(Collected data entries)
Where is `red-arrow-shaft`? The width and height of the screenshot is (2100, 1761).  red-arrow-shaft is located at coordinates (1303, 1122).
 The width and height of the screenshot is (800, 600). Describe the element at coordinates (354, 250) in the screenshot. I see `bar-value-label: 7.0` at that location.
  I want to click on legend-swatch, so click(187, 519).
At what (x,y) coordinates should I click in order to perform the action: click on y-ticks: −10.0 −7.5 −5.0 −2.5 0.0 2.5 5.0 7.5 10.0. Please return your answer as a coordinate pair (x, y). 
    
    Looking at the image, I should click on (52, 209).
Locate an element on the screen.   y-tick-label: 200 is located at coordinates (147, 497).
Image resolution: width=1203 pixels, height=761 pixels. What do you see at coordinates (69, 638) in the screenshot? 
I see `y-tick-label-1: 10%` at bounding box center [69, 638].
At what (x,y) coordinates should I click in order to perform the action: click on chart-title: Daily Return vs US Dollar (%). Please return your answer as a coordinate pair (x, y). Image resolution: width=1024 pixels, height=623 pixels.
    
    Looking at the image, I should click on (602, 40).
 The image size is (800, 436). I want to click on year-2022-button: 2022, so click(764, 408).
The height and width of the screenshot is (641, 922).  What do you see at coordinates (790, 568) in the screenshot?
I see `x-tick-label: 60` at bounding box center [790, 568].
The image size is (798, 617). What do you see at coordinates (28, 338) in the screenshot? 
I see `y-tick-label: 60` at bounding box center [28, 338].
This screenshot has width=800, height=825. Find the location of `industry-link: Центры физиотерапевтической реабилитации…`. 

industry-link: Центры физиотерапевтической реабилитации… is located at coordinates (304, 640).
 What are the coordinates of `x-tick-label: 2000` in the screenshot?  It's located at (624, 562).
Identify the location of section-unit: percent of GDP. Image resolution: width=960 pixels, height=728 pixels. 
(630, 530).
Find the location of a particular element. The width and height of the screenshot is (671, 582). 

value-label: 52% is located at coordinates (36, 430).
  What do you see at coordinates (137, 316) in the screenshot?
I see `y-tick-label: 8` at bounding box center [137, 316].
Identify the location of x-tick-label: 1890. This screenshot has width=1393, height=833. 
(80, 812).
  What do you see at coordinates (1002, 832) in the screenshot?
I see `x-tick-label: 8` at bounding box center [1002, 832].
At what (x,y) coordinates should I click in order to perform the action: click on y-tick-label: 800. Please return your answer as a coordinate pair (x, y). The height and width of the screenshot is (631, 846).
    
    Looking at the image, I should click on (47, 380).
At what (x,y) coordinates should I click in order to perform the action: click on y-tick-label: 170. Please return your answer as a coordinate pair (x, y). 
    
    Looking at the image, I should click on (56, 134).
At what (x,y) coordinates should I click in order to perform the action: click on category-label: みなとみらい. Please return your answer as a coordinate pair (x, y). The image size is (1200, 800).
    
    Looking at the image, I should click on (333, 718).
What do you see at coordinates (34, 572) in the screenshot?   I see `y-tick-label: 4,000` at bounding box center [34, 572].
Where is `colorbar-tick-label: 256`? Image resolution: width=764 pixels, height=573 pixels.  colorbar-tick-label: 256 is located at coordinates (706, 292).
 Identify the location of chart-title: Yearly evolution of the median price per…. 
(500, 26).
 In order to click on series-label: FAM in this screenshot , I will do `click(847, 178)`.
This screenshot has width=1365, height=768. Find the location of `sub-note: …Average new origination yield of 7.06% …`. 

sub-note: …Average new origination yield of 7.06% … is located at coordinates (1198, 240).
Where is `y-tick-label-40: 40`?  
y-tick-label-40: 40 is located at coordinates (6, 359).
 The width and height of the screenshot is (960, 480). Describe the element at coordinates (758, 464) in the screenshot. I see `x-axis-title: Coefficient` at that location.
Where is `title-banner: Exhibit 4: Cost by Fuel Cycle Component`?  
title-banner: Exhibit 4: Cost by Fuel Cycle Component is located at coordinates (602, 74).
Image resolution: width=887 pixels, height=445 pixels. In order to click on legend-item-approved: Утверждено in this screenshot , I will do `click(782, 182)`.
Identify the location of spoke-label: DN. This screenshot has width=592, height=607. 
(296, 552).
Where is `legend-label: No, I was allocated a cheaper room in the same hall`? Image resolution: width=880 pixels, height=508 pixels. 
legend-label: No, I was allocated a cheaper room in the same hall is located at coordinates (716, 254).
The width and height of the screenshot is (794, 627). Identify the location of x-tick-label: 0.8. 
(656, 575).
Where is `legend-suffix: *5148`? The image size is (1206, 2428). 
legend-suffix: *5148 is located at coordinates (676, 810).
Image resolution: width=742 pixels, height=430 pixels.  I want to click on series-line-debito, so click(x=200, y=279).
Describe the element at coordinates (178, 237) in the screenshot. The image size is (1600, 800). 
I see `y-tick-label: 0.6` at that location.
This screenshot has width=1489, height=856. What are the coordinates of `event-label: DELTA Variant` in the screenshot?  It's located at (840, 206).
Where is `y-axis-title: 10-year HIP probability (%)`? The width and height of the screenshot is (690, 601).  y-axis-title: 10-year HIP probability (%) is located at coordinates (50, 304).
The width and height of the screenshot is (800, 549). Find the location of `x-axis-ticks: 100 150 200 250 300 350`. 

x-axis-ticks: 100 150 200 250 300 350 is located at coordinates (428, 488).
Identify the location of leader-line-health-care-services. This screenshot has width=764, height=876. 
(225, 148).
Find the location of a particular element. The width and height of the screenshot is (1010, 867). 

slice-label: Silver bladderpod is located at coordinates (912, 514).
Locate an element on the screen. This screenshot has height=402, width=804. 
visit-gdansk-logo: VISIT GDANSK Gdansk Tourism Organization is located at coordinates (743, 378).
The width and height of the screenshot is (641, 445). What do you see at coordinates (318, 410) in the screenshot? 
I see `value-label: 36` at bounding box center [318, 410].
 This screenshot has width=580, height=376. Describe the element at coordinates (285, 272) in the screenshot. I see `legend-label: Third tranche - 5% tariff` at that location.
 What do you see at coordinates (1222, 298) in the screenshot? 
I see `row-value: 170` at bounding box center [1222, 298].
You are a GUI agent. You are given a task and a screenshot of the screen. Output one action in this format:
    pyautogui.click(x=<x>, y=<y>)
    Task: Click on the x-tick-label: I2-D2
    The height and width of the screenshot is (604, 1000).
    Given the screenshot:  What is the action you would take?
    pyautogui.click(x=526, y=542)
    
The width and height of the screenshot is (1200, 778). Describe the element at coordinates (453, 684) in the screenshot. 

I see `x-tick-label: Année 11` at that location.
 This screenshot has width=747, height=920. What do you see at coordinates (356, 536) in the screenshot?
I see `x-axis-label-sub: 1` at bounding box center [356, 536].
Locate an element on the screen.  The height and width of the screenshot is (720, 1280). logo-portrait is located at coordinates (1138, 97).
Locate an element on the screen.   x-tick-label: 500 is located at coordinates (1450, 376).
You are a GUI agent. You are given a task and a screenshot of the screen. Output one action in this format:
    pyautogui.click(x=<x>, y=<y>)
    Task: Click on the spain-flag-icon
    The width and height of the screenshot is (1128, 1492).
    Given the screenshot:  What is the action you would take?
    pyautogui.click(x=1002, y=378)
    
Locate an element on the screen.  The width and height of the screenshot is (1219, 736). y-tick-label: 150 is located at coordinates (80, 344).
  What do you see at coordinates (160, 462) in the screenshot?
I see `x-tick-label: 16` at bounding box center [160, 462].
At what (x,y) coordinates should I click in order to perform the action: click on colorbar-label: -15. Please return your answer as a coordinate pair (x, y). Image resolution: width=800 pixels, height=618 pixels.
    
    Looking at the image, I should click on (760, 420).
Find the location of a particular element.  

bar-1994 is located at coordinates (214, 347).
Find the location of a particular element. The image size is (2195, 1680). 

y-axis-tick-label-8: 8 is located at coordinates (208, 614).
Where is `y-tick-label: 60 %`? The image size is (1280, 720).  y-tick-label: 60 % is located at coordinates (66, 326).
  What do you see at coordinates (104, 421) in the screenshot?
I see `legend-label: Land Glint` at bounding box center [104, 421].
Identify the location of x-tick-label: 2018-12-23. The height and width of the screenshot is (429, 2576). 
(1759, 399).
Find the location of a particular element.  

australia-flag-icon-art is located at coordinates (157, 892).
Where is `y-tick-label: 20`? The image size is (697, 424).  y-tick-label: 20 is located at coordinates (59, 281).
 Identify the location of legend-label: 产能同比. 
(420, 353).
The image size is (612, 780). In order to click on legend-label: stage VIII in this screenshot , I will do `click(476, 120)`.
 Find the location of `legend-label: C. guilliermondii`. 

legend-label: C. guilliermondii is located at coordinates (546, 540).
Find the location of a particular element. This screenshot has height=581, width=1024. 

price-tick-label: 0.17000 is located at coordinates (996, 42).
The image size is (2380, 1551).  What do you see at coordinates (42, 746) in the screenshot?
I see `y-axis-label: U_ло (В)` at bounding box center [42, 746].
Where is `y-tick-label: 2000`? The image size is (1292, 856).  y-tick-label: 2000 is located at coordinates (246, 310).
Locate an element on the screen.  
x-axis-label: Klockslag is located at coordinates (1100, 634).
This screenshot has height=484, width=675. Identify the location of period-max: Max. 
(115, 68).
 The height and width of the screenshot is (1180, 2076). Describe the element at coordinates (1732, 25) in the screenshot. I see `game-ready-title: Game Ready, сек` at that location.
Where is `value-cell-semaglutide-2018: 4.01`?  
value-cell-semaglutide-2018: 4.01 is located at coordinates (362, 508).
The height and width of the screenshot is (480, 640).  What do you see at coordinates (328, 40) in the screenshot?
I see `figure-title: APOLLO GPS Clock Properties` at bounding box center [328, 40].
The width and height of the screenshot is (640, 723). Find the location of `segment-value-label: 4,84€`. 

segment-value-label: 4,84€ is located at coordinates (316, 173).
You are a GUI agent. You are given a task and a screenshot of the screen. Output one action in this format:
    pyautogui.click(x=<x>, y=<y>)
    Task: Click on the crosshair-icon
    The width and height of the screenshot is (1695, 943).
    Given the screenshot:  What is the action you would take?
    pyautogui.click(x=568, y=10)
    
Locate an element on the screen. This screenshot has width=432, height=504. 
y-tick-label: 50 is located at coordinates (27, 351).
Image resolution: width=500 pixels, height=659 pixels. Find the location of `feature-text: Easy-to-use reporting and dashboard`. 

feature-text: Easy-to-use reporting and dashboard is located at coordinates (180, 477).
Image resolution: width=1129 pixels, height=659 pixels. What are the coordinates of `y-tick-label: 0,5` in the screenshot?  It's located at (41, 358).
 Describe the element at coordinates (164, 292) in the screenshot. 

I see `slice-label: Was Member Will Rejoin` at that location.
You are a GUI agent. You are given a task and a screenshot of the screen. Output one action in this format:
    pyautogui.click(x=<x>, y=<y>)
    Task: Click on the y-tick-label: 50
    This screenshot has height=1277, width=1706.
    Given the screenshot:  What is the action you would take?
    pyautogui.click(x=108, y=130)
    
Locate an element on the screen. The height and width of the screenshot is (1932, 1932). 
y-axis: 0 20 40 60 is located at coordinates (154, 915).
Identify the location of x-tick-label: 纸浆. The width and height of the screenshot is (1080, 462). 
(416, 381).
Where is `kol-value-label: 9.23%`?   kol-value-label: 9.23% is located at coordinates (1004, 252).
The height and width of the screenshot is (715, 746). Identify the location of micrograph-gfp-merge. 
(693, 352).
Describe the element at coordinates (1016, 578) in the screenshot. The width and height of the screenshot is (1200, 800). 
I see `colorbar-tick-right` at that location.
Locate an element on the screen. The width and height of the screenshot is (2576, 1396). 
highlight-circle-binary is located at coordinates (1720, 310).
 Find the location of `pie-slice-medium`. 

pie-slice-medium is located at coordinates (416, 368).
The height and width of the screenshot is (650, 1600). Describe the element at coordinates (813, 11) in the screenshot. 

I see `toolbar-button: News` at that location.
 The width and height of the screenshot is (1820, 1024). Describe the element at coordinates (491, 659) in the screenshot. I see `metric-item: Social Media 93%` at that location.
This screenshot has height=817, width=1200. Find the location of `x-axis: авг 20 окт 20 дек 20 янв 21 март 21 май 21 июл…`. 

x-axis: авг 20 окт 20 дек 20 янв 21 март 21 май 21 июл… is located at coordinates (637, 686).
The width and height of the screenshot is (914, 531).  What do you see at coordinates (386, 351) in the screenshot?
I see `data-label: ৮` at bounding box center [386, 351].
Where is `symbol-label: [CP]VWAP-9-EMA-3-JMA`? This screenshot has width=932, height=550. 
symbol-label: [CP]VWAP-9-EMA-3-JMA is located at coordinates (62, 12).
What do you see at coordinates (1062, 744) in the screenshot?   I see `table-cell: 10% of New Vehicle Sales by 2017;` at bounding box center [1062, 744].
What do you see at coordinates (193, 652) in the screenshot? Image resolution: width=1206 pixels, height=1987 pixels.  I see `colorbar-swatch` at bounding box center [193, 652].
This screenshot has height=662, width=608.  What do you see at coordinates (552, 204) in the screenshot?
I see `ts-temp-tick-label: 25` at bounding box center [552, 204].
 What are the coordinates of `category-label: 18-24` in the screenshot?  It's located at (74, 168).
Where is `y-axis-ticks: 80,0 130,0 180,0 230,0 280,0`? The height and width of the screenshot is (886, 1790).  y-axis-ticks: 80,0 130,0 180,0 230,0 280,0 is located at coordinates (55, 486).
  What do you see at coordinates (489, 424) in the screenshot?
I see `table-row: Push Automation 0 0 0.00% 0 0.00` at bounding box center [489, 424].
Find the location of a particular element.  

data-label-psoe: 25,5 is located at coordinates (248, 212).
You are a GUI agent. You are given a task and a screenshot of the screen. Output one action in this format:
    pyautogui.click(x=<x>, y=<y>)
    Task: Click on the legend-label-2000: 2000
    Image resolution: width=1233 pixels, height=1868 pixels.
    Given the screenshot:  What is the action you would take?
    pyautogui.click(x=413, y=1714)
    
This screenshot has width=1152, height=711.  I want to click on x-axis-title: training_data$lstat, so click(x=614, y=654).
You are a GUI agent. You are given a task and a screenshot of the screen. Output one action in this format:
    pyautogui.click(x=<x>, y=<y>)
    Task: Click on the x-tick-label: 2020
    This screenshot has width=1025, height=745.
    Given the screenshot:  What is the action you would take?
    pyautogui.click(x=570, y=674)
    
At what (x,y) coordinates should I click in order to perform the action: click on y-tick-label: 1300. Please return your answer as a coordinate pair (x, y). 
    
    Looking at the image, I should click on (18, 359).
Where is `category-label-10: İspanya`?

About this task: Render the records as a numbered list, from the line with "coordinates (50, 304)." to the line with "x-axis-ticks: 100 150 200 250 300 350 is", including both of those lines and leaving out any blank lines.

Output of the exercise:
1. Where is `y-axis-title: 10-year HIP probability (%)`? The width and height of the screenshot is (690, 601).  y-axis-title: 10-year HIP probability (%) is located at coordinates (50, 304).
2. The width and height of the screenshot is (800, 549). Find the location of `x-axis-ticks: 100 150 200 250 300 350`. 
3. x-axis-ticks: 100 150 200 250 300 350 is located at coordinates (428, 488).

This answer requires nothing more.